— Challenge —
Reproduce the records word for word, from the line containing "You are a computer-use agent." through the end of the records, leaving out the pictures.

################

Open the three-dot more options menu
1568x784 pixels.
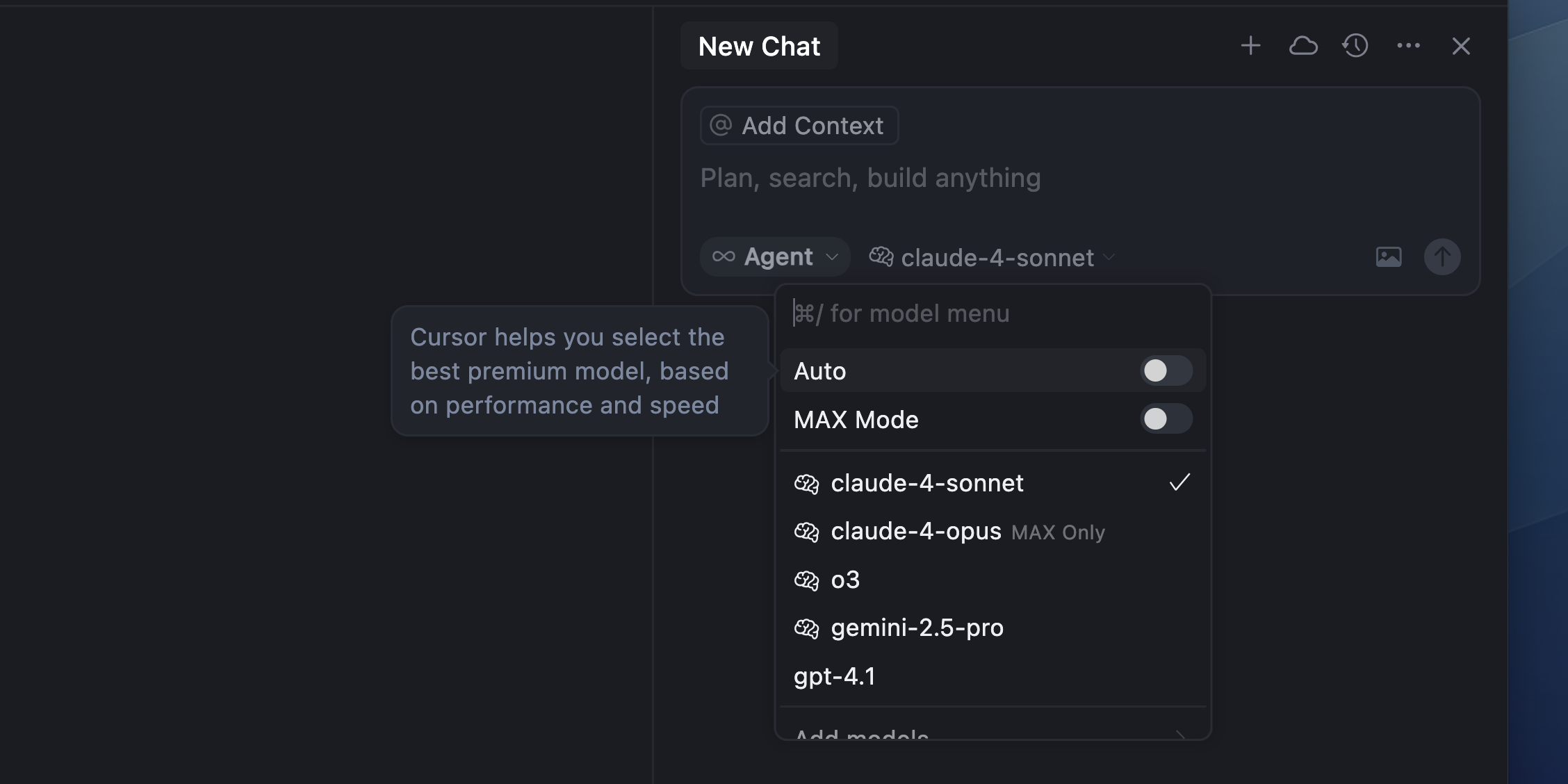click(x=1408, y=46)
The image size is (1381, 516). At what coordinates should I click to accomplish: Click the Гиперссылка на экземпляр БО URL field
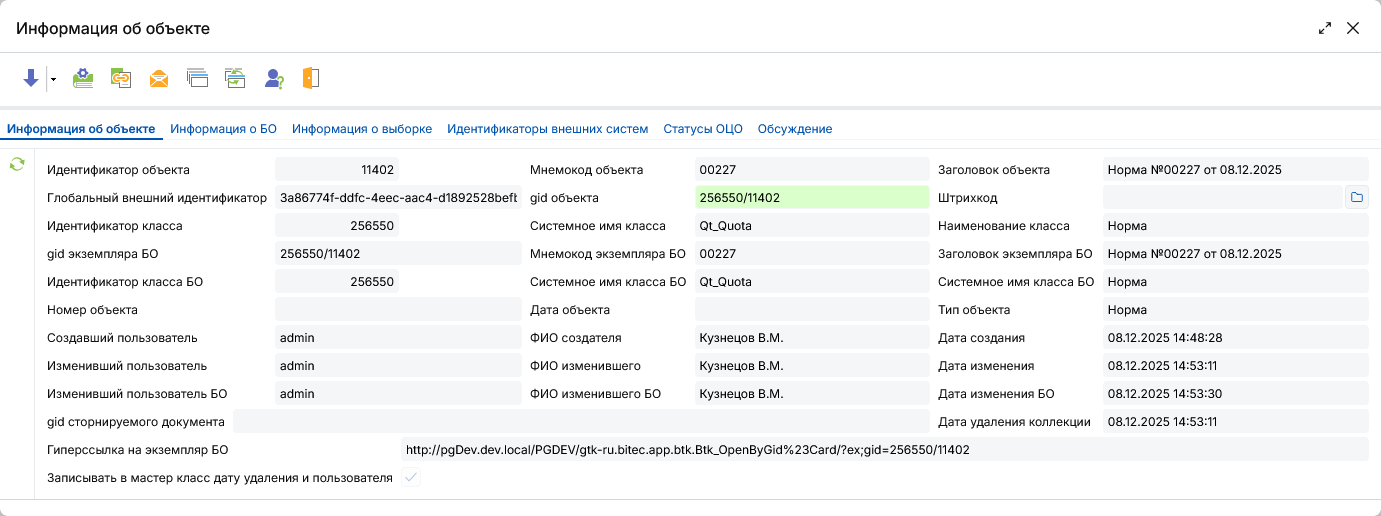pos(883,450)
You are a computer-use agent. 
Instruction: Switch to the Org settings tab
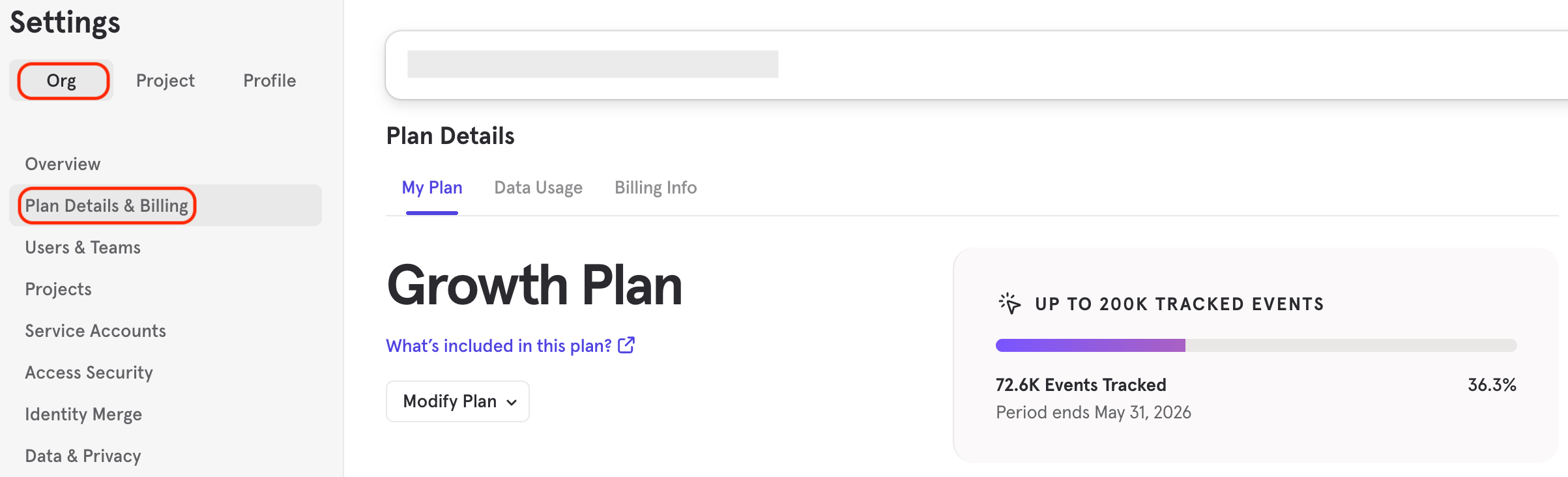point(61,80)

################

— Solved exercise —
You are a computer-use agent. 
Instruction: Switch to the Org settings tab
point(61,80)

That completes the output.